I confess…I love rock and have shoved handsome specimens into suitcases while traveling in Canada, Wyoming (that one first went into my saddlebag), New Mexico, and Massachusetts. I also enjoy garden containers, and now marry the two for a handsome result.

I am bewitched by rock, pebbles, and stones. They are everlasting, visually appealing, and oh so sensuous.

Moss finds its way around stones.

And moss finds its way between ground stones and one metal mat outside the garden shed. If I stood outside long enough, moss would grow between my toes, I digress.

An especially old container from Mexico now appears to be holding eggs.

The sister container from Mexico, decades old, survives with only one small repair. Mostly filled with pine bark mulch, topped with pebbles, I adore the ease and quiet beauty during all seasons. Notice how the granite salvage nearly vanishes into the mulched ground. While there is plenty of plant material in the surrounding herbaceous borders, containers become sculpture.

====

Task requirements: Reproduce the passage above about stones, moss, and garden containers word for word.

Data excerpt:
====

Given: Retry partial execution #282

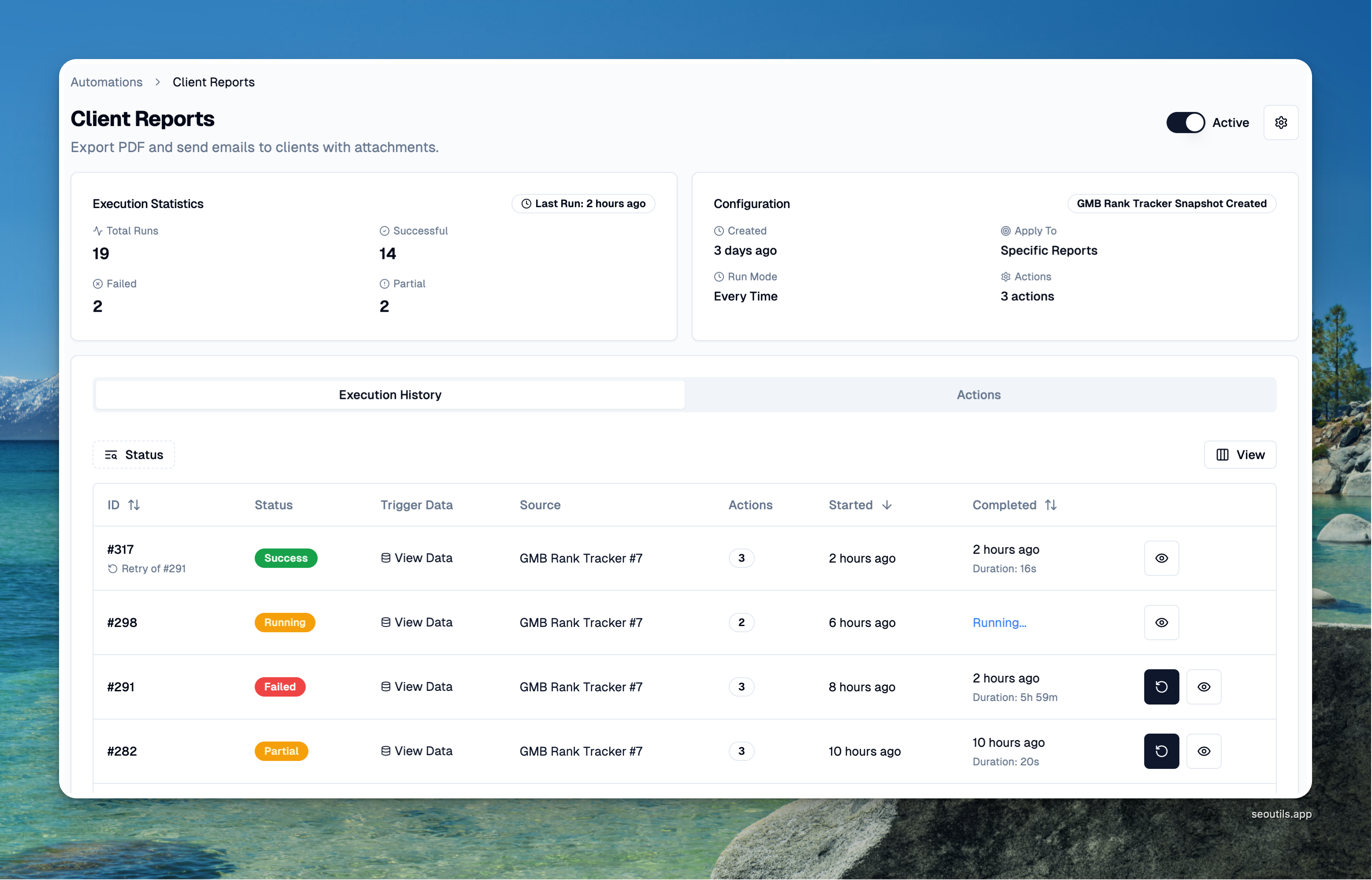Looking at the screenshot, I should pos(1160,751).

====

Answer for this exercise:
I confess…I love rock and have shoved handsome specimens into suitcases while traveling in Canada, Wyoming (that one first went into my saddlebag), New Mexico, and Massachusetts. I also enjoy garden containers, and now marry the two for a handsome result.

I am bewitched by rock, pebbles, and stones. They are everlasting, visually appealing, and oh so sensuous.

Moss finds its way around stones.

And moss finds its way between ground stones and one metal mat outside the garden shed. If I stood outside long enough, moss would grow between my toes, I digress.

An especially old container from Mexico now appears to be holding eggs.

The sister container from Mexico, decades old, survives with only one small repair. Mostly filled with pine bark mulch, topped with pebbles, I adore the ease and quiet beauty during all seasons. Notice how the granite salvage nearly vanishes into the mulched ground. While there is plenty of plant material in the surrounding herbaceous borders, containers become sculpture.